**Exercise requirements**
Could you copy exactly the lines from the one containing "English (193, 125)" through the last line of the records below, leaving out any pictures?

(Screenshot grounding data)
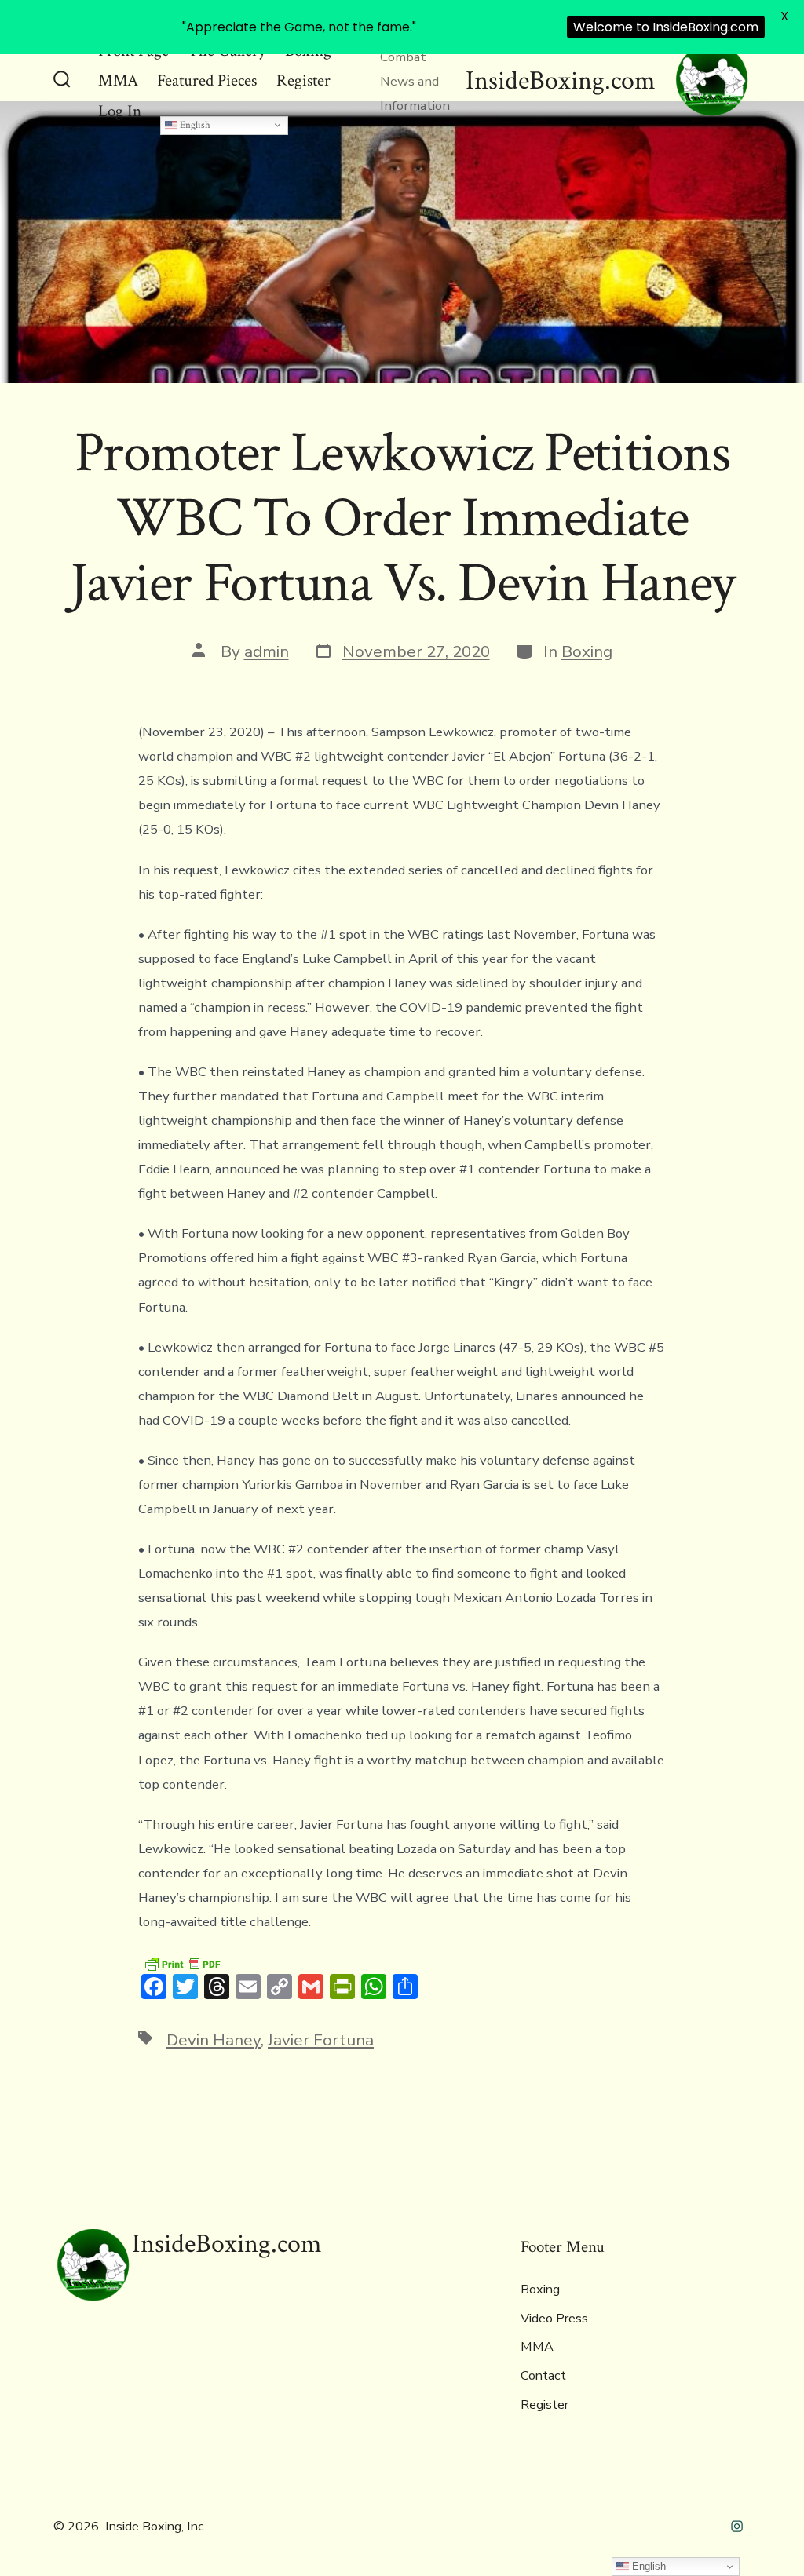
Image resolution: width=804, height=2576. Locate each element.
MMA (118, 80)
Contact (543, 2375)
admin (266, 651)
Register (303, 80)
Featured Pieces (207, 80)
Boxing (586, 651)
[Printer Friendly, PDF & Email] (182, 1962)
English (193, 125)
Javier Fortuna (321, 2040)
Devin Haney (213, 2040)
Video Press (554, 2318)
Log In (119, 111)
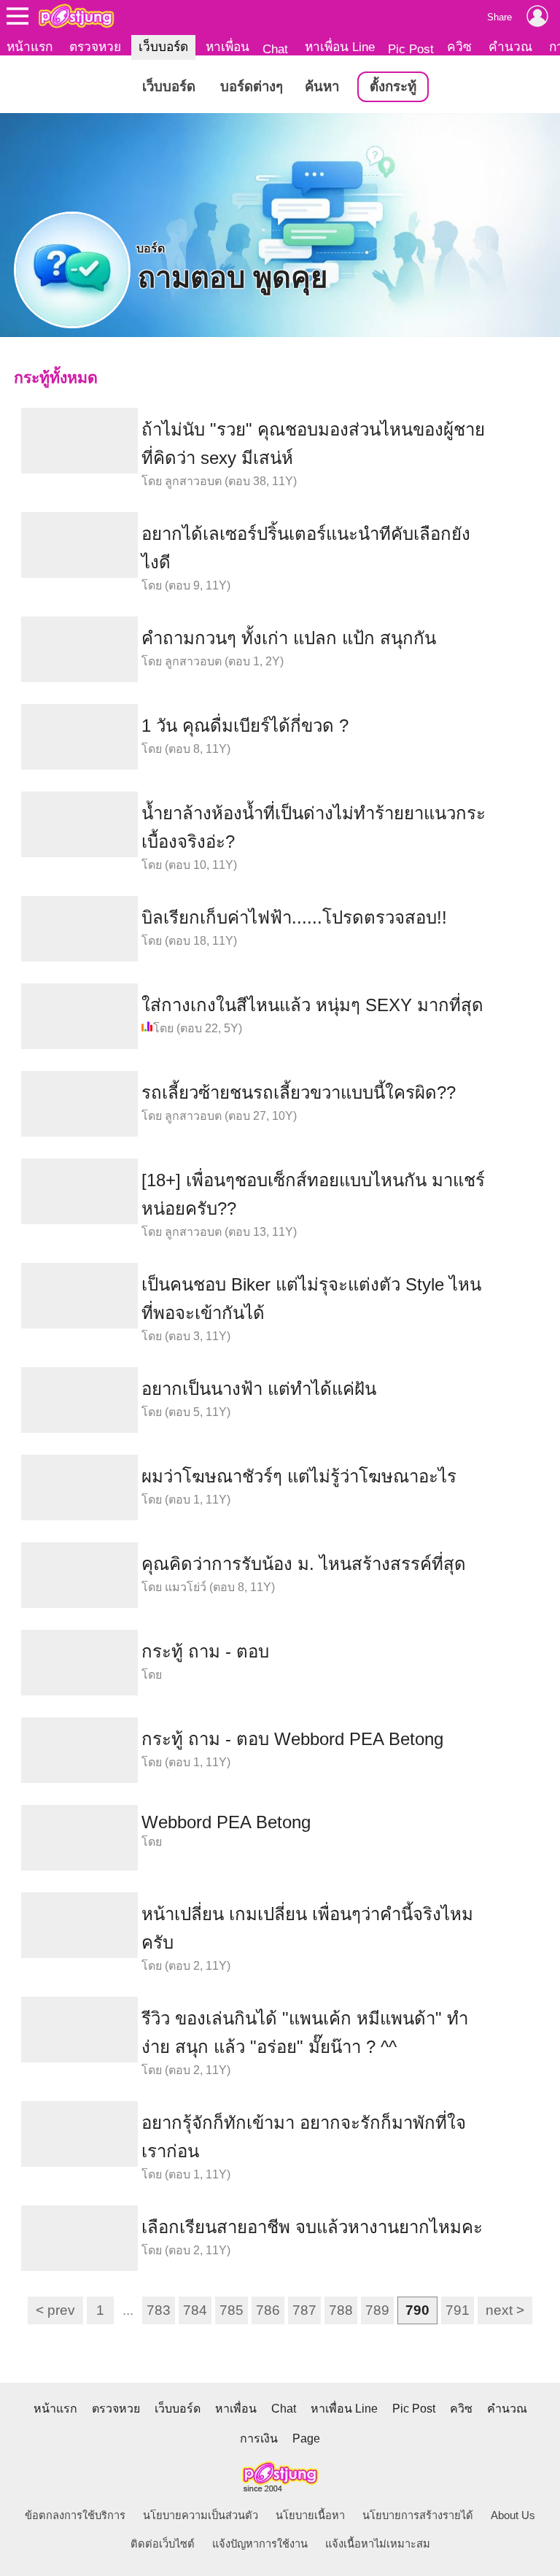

**Exercise output**
English (193, 125)
Javier Fortuna (321, 2040)
Devin Haney (213, 2040)
Video Press (554, 2318)
Log In (119, 111)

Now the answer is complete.